Il governo cinese avrebbe fissato un obiettivo ambizioso: triplicare già nel 2026 la produzione complessivo di processori IA nazionali, con l’intento di saturare la domanda interna senza dover ricorrere a fornitori americani. Una decisione che risponde direttamente alle pressioni di Washington, che sotto l’amministrazione Biden aveva bloccato l’esportazione dei modelli di punta Nvidia e imposto nuove condizioni di licenza anche ai chip “tagliati” su misura per Pechino. Trump aveva di recente aperto all’export di chip “depotenziati” verso Pechino, in cambio di una sorta “tassa sull’export” da parte dei colossi del tech Usa.
La partita non si gioca solo sul terreno della tecnologia, ma anche su quello della regolazione e del diritto della concorrenza. Nei giorni scorsi, l’autorità cinese per la protezione del mercato ha annunciato che Nvidia è sospettata di violazione delle leggi antitrust, in particolare in relazione all’acquisizione dell’israeliana Mellanox Technologies, conclusa nel 2020. Una mossa che appare tanto tecnica quanto politica: l’apertura di un’inchiesta a tutto campo arriva infatti in contemporanea con i nuovi round di negoziati commerciali tra delegazioni di Pechino e Washington a Madrid. Un tempismo che non sfugge agli osservatori. Mentre gli Stati Uniti cercano di imporre un quadro di controllo sull’export delle tecnologie più sensibili, Pechino replica mettendo sotto pressione il principale fornitore globale di semiconduttori per l’intelligenza artificiale. L’obiettivo è duplice: da un lato, difendere la propria sicurezza nazionale riducendo la penetrazione di prodotti stranieri percepiti come potenzialmente rischiosi; dall’altro, accelerare il sostegno politico e industriale ai campioni nazionali del settore.
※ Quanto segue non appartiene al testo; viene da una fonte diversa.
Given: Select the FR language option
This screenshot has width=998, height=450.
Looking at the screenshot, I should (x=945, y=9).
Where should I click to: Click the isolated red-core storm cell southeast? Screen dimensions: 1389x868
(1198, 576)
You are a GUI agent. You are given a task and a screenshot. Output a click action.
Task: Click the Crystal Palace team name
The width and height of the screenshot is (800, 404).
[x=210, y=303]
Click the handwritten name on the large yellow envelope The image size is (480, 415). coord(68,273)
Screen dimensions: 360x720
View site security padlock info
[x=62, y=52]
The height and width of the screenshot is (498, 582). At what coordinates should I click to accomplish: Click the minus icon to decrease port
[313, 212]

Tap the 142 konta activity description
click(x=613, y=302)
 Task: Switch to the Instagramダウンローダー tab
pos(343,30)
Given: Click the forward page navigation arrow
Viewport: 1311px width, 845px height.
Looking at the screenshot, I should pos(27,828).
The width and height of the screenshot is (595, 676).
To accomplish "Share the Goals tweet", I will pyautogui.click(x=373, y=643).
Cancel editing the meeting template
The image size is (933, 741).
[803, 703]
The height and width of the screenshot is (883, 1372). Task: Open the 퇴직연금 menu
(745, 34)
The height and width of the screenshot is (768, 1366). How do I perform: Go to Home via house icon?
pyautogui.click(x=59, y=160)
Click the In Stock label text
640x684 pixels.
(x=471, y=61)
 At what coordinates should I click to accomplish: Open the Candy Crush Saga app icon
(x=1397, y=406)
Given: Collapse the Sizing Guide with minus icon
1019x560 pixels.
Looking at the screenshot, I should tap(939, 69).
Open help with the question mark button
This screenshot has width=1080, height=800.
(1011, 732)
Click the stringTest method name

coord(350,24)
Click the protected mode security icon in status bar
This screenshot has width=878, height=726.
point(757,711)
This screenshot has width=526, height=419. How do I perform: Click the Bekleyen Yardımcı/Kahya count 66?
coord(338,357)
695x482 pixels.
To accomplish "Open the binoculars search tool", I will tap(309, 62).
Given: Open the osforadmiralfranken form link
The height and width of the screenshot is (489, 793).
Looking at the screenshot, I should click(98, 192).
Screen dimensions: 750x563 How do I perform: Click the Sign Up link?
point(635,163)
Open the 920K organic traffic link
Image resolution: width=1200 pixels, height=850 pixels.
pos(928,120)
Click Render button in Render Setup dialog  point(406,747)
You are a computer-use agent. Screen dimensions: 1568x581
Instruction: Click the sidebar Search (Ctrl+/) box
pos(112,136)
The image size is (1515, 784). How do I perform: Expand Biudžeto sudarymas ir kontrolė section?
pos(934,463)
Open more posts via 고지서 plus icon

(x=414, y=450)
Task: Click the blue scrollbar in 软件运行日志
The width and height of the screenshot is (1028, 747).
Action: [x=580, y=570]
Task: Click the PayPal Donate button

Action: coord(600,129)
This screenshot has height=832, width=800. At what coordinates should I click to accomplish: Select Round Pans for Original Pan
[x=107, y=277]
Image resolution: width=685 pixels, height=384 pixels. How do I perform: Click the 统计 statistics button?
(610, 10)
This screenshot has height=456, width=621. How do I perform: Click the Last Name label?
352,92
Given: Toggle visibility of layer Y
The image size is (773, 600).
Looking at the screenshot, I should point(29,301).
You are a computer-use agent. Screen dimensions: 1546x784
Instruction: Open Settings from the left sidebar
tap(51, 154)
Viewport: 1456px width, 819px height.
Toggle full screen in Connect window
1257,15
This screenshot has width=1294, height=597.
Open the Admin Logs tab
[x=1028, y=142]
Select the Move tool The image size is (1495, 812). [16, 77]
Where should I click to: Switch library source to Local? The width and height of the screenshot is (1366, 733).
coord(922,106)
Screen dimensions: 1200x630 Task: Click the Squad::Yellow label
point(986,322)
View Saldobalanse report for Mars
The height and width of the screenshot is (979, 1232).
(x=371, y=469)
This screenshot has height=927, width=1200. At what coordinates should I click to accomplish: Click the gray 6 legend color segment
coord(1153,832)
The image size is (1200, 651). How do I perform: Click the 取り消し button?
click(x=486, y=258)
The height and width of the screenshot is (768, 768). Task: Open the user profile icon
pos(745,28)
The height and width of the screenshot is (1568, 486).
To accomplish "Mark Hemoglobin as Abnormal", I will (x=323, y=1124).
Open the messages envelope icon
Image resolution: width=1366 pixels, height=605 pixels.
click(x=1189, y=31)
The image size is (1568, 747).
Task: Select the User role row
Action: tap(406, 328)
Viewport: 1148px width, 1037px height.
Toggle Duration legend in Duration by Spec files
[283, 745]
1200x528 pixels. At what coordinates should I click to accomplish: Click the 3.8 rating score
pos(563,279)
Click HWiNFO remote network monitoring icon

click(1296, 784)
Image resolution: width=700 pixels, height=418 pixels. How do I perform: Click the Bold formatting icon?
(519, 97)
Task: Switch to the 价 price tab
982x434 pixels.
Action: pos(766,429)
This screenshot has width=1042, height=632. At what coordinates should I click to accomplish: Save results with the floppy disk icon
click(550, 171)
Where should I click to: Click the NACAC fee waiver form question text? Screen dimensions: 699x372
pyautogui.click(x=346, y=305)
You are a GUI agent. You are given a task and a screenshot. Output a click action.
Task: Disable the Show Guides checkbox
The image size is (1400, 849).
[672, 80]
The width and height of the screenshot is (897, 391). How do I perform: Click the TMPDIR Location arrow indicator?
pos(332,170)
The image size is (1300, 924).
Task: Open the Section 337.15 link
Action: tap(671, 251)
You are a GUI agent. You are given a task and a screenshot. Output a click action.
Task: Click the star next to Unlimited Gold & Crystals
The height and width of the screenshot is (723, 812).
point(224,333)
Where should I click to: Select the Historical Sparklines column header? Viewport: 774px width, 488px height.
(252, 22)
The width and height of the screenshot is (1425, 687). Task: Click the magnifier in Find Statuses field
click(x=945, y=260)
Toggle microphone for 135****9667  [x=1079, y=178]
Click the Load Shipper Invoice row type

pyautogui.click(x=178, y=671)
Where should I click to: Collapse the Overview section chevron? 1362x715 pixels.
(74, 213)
Lo scontro Usa-Cina mette in evidenza la natura sempre più geopolitica della sfida sui chip. Per gli Stati Uniti, limitare l’accesso cinese alle tecnologie più avanzate significa mantenere un vantaggio strategico non solo economico, ma anche militare, visto che i processori di nuova generazione sono alla base tanto dei modelli linguistici di intelligenza artificiale quanto delle applicazioni in campo difensivo. Per la Cina, al contrario, l’autosufficienza tecnologica è ormai considerata una priorità di sicurezza nazionale, al pari della sovranità alimentare o energetica. La conseguenza è un progressivo sganciamento delle due economie digitali: da un lato Nvidia e gli altri colossi americani, vincolati alle decisioni di Washington, dall’altro un ecosistema cinese sempre più spinto a innovare e a sostituire le importazioni con soluzioni locali. Una dinamica che potrebbe ridisegnare le catene globali del valore e accelerare la frammentazione tecnologica tra blocchi rivali.
Per Nvidia, che nel 2024 ha realizzato oltre il 13% delle proprie vendite in Cina, la stretta rappresenta un colpo significativo. L’azienda si trova ora a dover bilanciare le richieste del governo statunitense, le esigenze di un mercato strategico come quello cinese e le indagini regolatorie che ne mettono in discussione le operazioni internazionali. Pechino, dal canto suo, sembra intenzionata a trasformare le restrizioni in un catalizzatore per il rafforzamento della propria industria nazionale dei semiconduttori. La sfida sui chip diventa così un paradigma del nuovo ordine globale in via di formazione: un mondo meno interconnesso, più competitivo e segnato da una crescente politicizzazione delle tecnologie emergenti.